- [Required task]: Copy out each line of the entries below that contains the string "what". Case matters when matching.

#### The records ####

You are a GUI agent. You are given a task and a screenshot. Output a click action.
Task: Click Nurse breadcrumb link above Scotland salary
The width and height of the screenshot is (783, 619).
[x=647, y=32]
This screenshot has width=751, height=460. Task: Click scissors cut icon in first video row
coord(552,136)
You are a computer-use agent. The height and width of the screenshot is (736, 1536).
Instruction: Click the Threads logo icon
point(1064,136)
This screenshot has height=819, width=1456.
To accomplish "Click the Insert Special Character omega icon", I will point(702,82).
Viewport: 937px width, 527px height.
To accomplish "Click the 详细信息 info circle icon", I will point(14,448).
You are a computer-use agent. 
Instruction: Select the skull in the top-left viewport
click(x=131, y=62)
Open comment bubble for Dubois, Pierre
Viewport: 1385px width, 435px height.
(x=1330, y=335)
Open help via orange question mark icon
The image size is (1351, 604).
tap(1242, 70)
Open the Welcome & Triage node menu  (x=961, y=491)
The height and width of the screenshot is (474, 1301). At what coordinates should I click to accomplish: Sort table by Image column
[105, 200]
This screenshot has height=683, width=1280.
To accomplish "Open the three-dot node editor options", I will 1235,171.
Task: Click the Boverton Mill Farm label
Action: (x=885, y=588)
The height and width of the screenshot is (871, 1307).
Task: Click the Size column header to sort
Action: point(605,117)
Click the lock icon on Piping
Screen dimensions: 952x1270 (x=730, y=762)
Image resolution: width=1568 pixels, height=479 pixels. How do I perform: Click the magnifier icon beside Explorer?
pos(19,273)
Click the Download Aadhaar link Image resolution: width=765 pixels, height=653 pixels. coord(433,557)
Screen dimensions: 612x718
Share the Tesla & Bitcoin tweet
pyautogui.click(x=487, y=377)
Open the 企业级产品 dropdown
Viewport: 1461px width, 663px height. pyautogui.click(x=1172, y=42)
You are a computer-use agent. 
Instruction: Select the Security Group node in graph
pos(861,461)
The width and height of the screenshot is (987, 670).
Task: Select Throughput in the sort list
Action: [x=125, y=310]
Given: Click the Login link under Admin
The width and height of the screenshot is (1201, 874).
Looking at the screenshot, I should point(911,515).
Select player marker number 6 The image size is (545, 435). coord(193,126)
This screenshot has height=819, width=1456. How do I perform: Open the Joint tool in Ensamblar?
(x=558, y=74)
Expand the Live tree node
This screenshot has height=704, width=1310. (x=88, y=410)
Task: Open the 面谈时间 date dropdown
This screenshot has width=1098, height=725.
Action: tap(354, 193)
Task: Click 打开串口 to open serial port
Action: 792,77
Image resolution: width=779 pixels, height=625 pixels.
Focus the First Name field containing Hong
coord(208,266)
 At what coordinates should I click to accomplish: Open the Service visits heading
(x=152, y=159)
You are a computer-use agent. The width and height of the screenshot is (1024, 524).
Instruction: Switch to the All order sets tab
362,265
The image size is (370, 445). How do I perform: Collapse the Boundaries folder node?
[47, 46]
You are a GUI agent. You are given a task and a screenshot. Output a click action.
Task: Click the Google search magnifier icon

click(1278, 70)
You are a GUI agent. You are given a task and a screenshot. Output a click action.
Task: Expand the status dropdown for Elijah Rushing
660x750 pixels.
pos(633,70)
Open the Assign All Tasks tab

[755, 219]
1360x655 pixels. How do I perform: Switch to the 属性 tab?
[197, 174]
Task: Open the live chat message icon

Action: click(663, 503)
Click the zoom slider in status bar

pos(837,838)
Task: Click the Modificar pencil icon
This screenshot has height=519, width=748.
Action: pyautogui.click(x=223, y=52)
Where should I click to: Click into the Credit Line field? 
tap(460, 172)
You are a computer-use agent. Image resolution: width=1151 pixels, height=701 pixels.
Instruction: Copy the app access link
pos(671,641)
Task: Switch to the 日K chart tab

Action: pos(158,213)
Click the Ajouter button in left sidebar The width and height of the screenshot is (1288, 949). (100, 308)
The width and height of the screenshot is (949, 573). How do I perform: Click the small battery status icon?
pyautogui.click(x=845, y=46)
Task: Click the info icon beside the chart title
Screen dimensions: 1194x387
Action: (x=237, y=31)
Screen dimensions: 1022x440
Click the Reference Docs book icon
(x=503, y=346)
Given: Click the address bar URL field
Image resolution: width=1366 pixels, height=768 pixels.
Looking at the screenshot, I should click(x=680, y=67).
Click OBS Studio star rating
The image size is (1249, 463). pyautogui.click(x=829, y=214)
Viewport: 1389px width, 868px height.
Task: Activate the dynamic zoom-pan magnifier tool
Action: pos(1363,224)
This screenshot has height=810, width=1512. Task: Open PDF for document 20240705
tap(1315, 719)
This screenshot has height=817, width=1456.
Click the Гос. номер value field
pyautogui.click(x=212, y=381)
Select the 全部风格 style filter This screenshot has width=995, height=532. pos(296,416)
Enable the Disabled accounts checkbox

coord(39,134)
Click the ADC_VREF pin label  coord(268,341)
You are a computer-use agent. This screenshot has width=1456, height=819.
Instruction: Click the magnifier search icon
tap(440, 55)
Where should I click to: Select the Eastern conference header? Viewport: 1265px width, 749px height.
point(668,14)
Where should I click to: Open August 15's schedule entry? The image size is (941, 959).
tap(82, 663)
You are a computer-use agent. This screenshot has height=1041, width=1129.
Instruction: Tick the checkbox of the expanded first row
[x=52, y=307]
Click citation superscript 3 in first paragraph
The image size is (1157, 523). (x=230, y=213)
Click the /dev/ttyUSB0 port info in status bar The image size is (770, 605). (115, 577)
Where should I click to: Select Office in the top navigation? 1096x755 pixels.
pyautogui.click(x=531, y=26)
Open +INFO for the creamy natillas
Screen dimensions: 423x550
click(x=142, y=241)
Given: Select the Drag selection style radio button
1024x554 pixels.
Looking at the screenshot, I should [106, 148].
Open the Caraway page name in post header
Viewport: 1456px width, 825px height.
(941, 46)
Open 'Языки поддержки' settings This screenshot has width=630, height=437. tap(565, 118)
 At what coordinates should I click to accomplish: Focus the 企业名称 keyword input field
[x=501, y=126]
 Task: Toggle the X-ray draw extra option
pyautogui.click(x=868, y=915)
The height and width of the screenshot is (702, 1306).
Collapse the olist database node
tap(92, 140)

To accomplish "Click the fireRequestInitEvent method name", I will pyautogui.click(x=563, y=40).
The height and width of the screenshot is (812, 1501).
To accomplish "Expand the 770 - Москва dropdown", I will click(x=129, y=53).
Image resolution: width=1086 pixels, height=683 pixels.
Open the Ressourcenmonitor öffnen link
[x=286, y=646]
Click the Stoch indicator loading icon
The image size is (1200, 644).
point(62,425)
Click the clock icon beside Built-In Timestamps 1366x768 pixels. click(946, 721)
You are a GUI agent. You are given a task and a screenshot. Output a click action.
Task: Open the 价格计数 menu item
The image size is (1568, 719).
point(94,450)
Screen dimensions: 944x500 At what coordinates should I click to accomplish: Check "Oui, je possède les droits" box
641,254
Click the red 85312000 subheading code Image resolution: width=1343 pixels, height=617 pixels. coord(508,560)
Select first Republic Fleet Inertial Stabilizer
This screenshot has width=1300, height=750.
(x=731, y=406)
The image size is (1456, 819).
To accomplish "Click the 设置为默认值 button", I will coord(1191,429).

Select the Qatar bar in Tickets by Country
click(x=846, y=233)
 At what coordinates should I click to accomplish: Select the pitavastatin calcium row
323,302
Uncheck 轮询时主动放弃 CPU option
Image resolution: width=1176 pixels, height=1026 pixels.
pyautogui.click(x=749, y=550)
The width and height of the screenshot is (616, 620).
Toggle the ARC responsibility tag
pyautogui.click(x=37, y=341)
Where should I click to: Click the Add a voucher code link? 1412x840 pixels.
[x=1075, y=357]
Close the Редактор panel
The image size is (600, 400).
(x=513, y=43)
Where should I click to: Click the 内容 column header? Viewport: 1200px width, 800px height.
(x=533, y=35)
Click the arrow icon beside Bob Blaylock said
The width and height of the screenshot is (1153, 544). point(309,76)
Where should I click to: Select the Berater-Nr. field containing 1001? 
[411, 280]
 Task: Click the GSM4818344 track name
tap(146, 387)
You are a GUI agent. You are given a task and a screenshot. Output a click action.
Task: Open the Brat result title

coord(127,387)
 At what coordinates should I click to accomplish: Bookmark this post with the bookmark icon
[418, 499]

####

- [Answer to this task]:
The height and width of the screenshot is (474, 1301). At what coordinates should I click to accomplish: Sort table by Image column
 At what coordinates should I click to accomplish: Open the Service visits heading
 At what coordinates should I click to accomplish: Focus the 企业名称 keyword input field
Screen dimensions: 944x500 At what coordinates should I click to accomplish: Check "Oui, je possède les droits" box
 At what coordinates should I click to accomplish: Select the pitavastatin calcium row
 At what coordinates should I click to accomplish: Bookmark this post with the bookmark icon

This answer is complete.